Under the legislation introduced today, the President’s national emergency declaration would require all federal agencies to prioritize building back health wildlife populations, protect critical habitat and integrate climate change concerns into the recovery of endangered species. Additionally, the bill would provide supplemental funding for agencies to develop recovery plans and designate habitats for endangered species. To curb illegal wildlife trade or deforestation, the bill would establish potential trade penalties on nations that are not making significant efforts to end such practices.  

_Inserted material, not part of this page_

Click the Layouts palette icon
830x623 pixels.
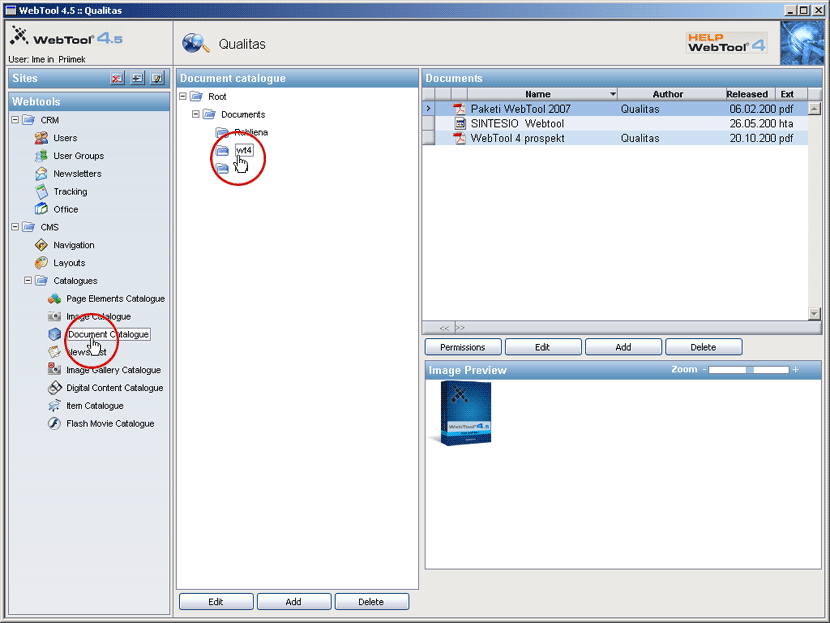pos(41,263)
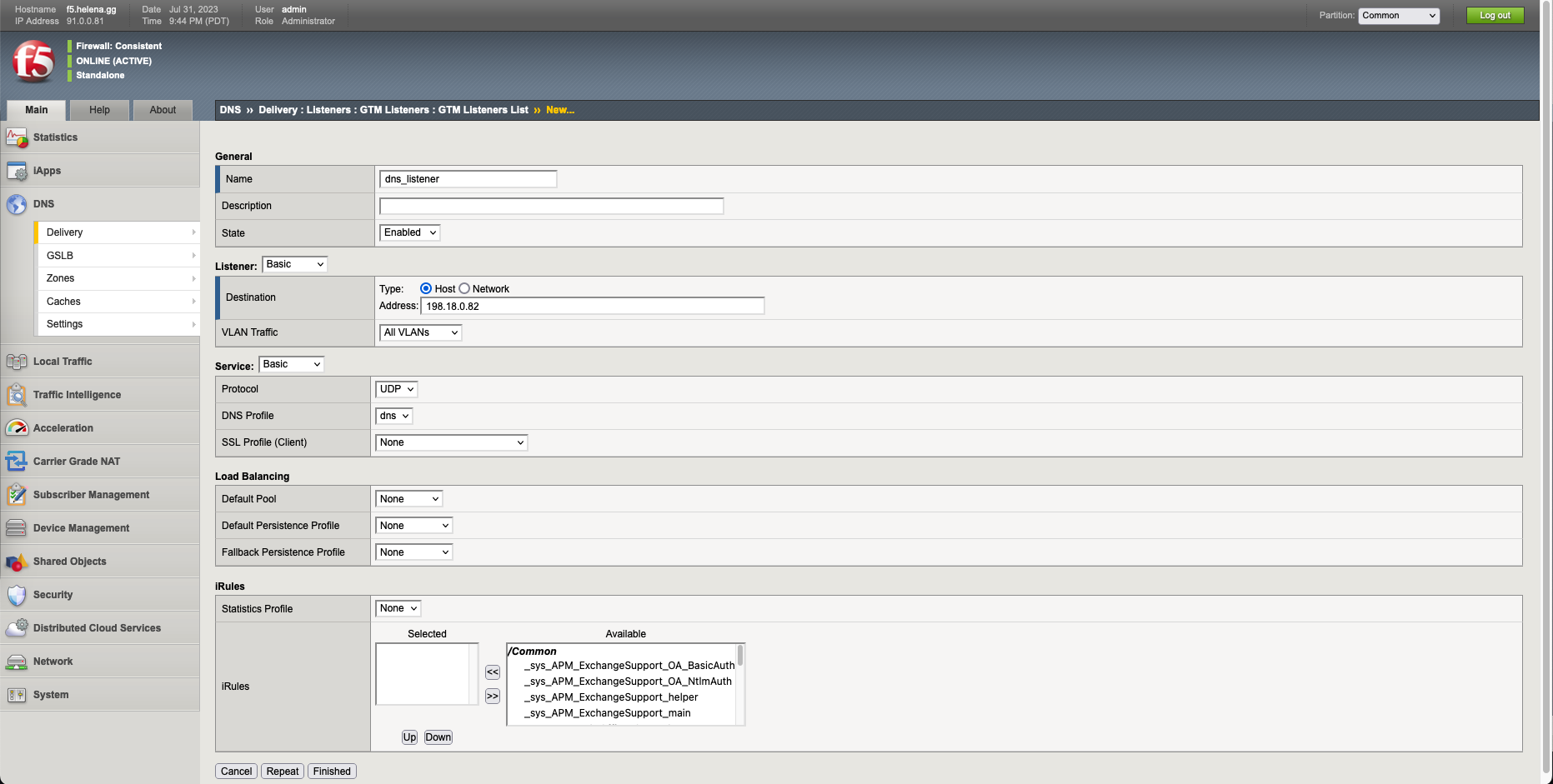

“After more than a century of habitat destruction and climate change, we are now facing a global crisis that we caused — with around one million animal and plant species at the brink of extinction. Whatever we do in the next few years will determine and define the future of humanity. We have a moral obligation to meet the moment with a bold response and the Extinction Crisis Emergency Act does just that by declaring the wildlife extinction crisis a national emergency,” said Congressman García

A recent report released by the United Nations found that more than one million plant and animal species are at risk of extinction, many within the decade. This mass extinction would have a grave impact on humanity, affecting everything from our water purification and disease regulation to worsening climate change across the globe. That is why this bill is intended to build on President Biden's goal of protecting 30% of American lands and waters by 2030 to mitigate the negative effects of climate change.  

“The extinction crisis is a real threat to our well-being and even our survival, and Rep. Newman’s legislation provides the right road map of powerful actions needed to stop the heartbreaking decline of animals and plants,” said Stephanie Kurose, a senior policy specialist with the Center for Biological Diversity. “Declaring the extinction crisis to be a national emergency would unlock key presidential powers that will halt the unraveling of the planet’s life-support systems, including pollination, air purification and disease regulation.” 

By passing the Extinction Crisis Emergency Act of 2021, Congress has the opportunity to not only acknowledge this emergency but swiftly mobilize to save our planet and ensure the United States comes out as a global leader. 

The Extinction Crisis Emergency Act of 2021 is endorsed by national organizations, including: Center for Biological Diversity, American Horse Protection Society, Animal Legal Defense Fund, Animal Wellness Action, Animal Wellness Foundation, Animas Valley Institute, Athens County's Future Action Network, Beyond Pesticides, Black Warrior Riverkeeper, Blue Mountains Biodiversity Project, Boulder Rights of Nature, Inc. , Bucks Environmental Action, Cahaba River Society, Center for a Humane Economy, Ciudadanos Del Karso, Don't Waste Arizona, Earth Path Sanctuary, Earthkeeper Health Resources, Eastern Coyote/Coywolf Research, Eco-Eating, Endangered Species Coalition, Fuerza Mundial Global, Great Old Broads for Wilderness , In Defense of Animals, International Marine Mammal Project of Earth Island Institute, Jewish Climate Action Network - MA, League of Humane Voters NY, Los Padres Forest Watch, Massachusetts Forest Watch, NH Audubon, Northeast Oregon Ecosystems, Northwest Environmental Advocates, Oceanic Preservation Society, PSR Arizona, Public Employees for Environmental Responsibility, Public Lands Project ,Raptors Are The Solution, RESTORE: The North Woods, Save The Colorado, SAVE THE FROGS!, Sequoia ForestKeeper®, South Asian Fund For Education , Scholarship and Training Inc, TFMPL, Trap Free Montana, Inc., Turner Endangered Species Fund, Western Watersheds Project, Wild Nature Institute.